Another differential diagnosis corresponds to vascular lesions. Among those, we have to consider hemorrhagic lesions and vascular malformations. As vascular malformations, we can consider arteriovenous malformations as vocal fold vascular lesions, carotid space abnormalities as aneurysms/pseudoaneurysms, and other vascular anomalies as pulmonary artery enlargement, aortic aneurysms, aberrant subclavian arteries, or patent ductus arteriosus aneurysms. In this case, the CT scan did not show any contrast enhancement, characteristic of a vascular pathology, or any communication between the lesion and a vascular structure. Most of the hemorrhagic lesions of the larynx are created by phonotrauma due to subepithelial bleeding.
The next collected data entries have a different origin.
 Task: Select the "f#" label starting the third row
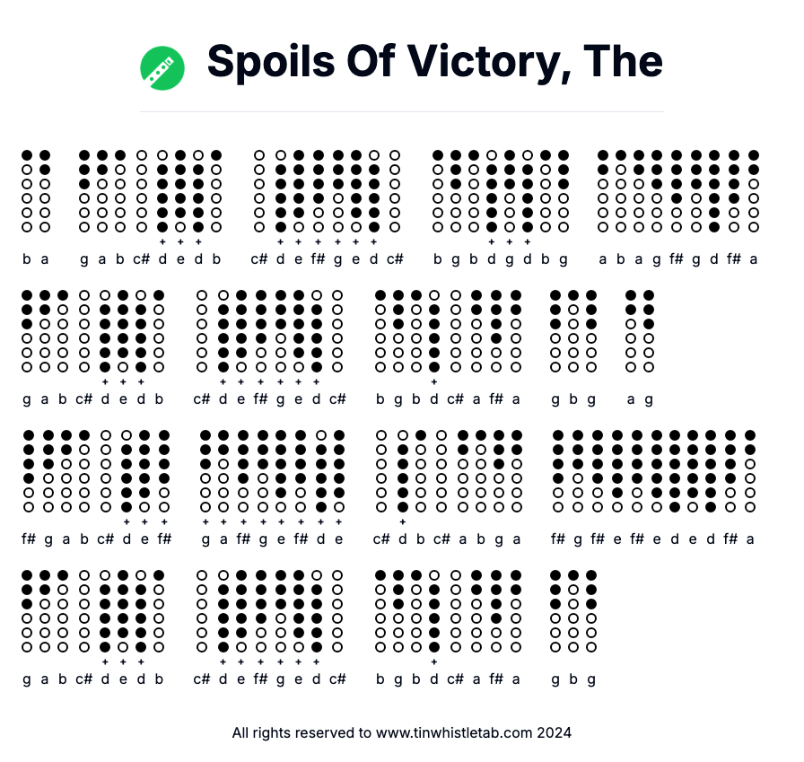pos(29,539)
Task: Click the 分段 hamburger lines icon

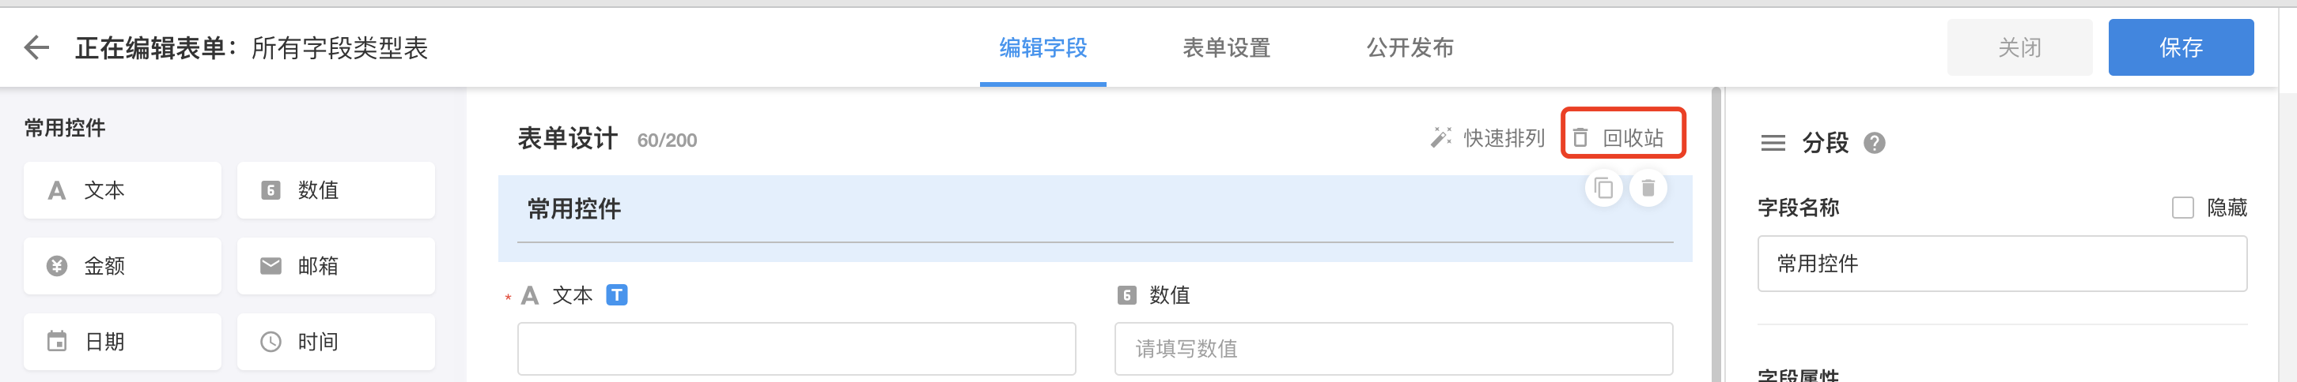Action: pos(1773,143)
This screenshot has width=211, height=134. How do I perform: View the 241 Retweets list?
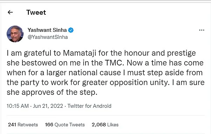[23, 125]
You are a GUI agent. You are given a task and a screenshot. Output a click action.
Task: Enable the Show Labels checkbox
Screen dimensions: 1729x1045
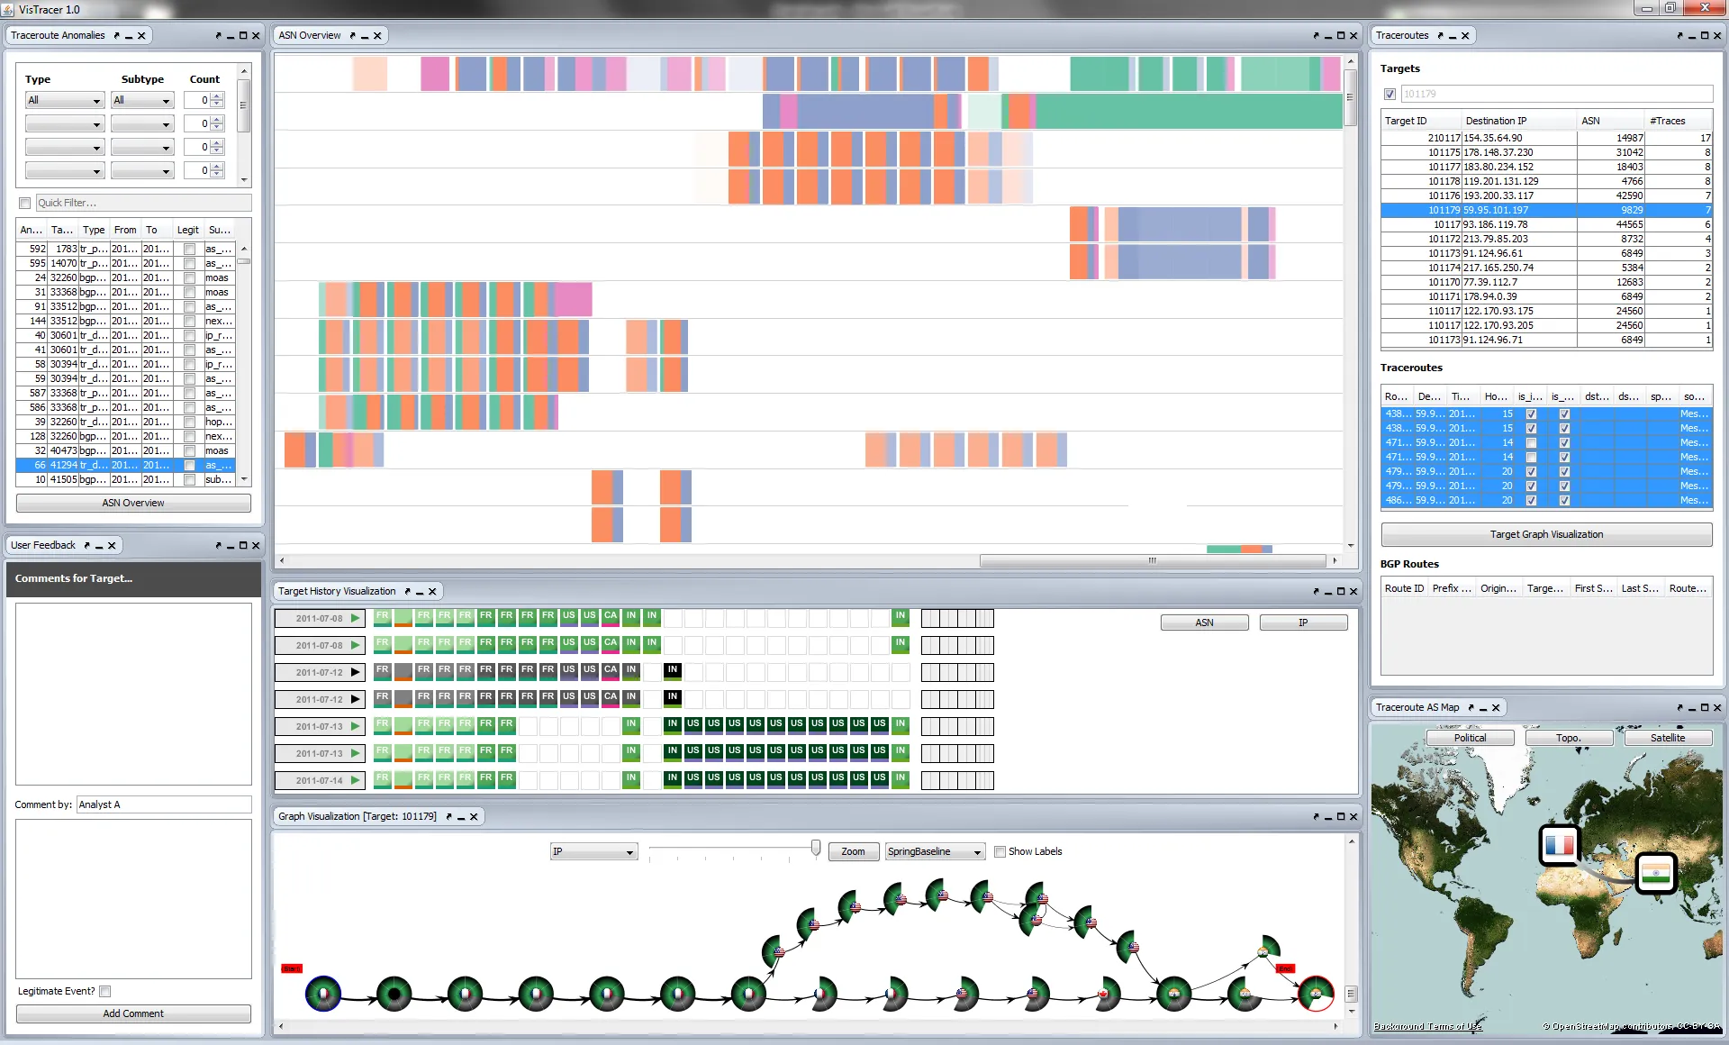click(1000, 851)
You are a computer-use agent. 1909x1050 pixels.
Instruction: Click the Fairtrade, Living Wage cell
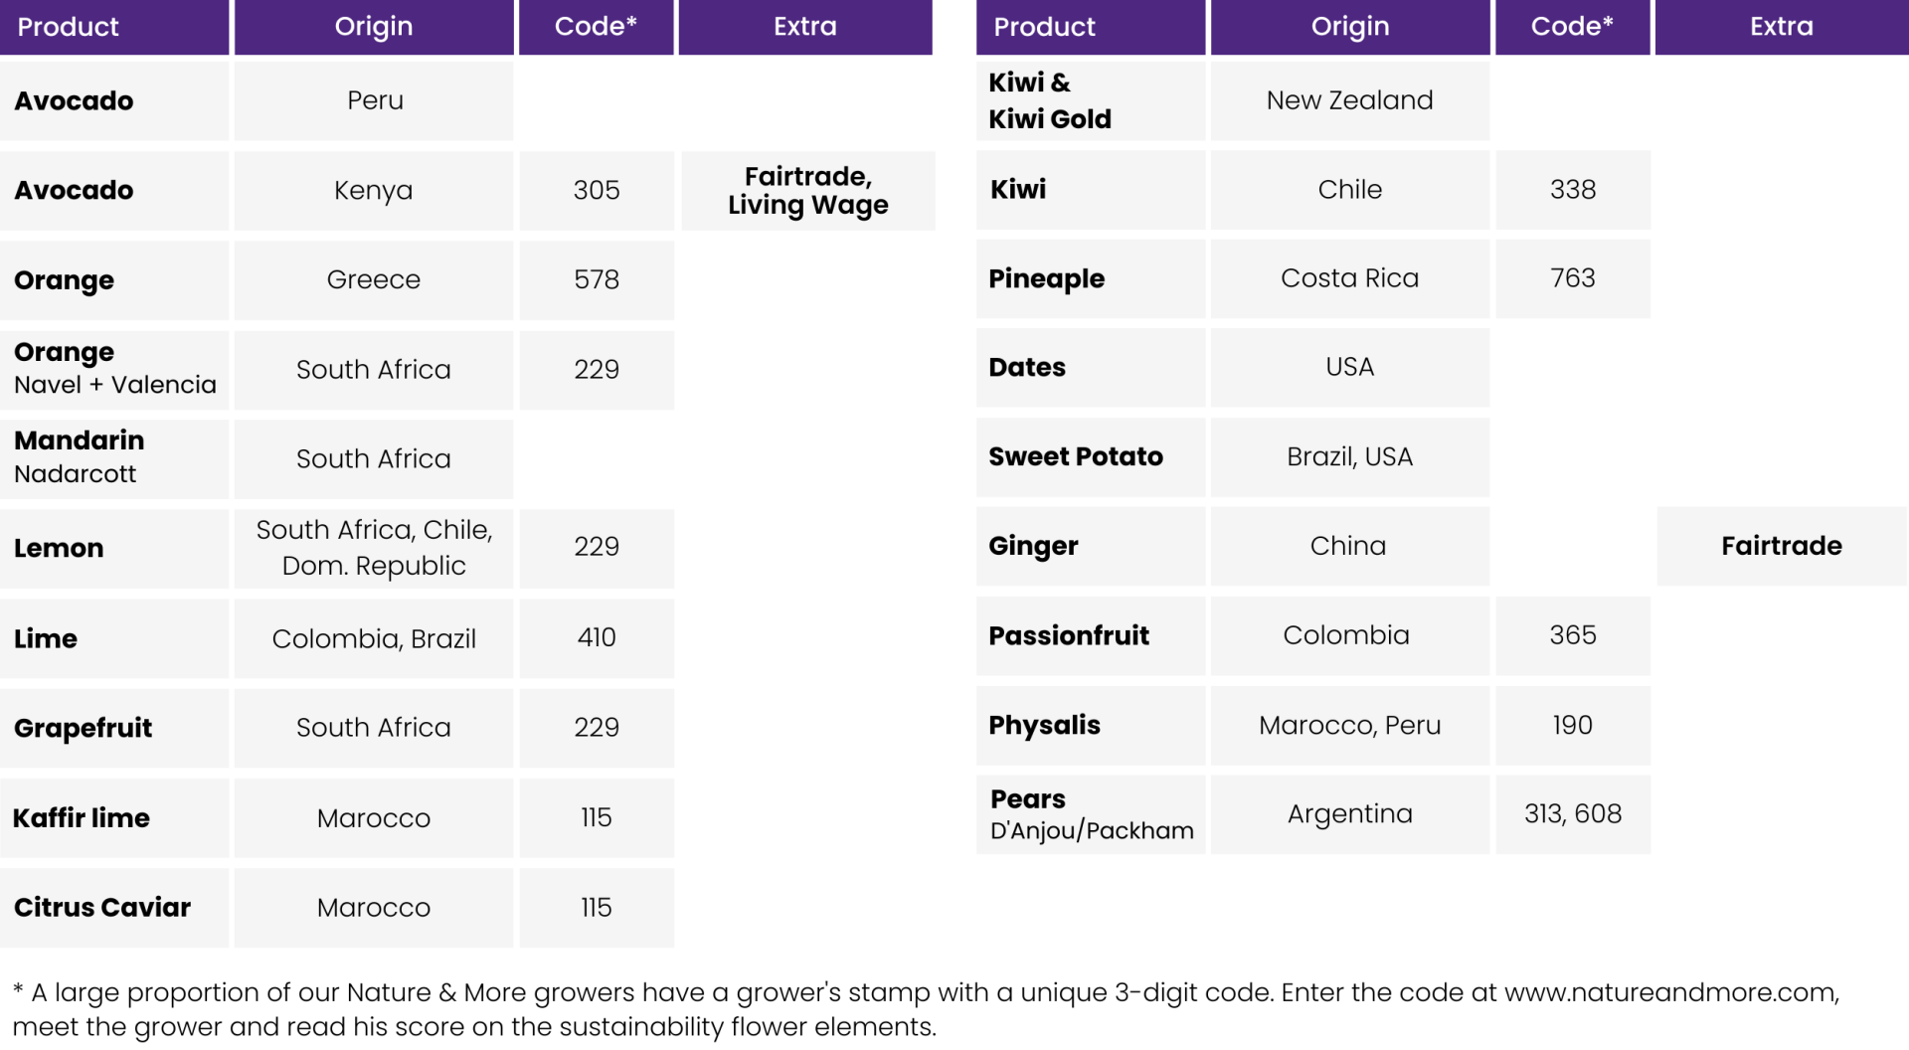click(808, 190)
Cough can also be an important traumatic mechanism. There can be cases where there is a loss of blood through the mucous membrane of the larynx, and in which the main symptom is hemoptysis and there can be cases where hemorrhage results in an extravasation of blood into the tissues beneath the mucous membrane. They can be secondary to inflammation or to necrosis. This was the most probable cause in our patient.
Conclusion
This clinical case reports a thrombotic/thromboembolic laryngeal mass never described before, as far as written literature describes. Despite being a benign condition, there were diagnosis difficulties. Clinical history or imaging examination contributed little to the diagnosis.
Despite the successful identification of the thrombotic/thromboembolic laryngeal mass, there were diagnostic challenges. The main limitation of the study was the fact that the final diagnosis was made only after surgery and today we cannot know whether there could eventually be a spontaneous resolution and/or reabsorption of the hematoma without the need for any surgical procedure.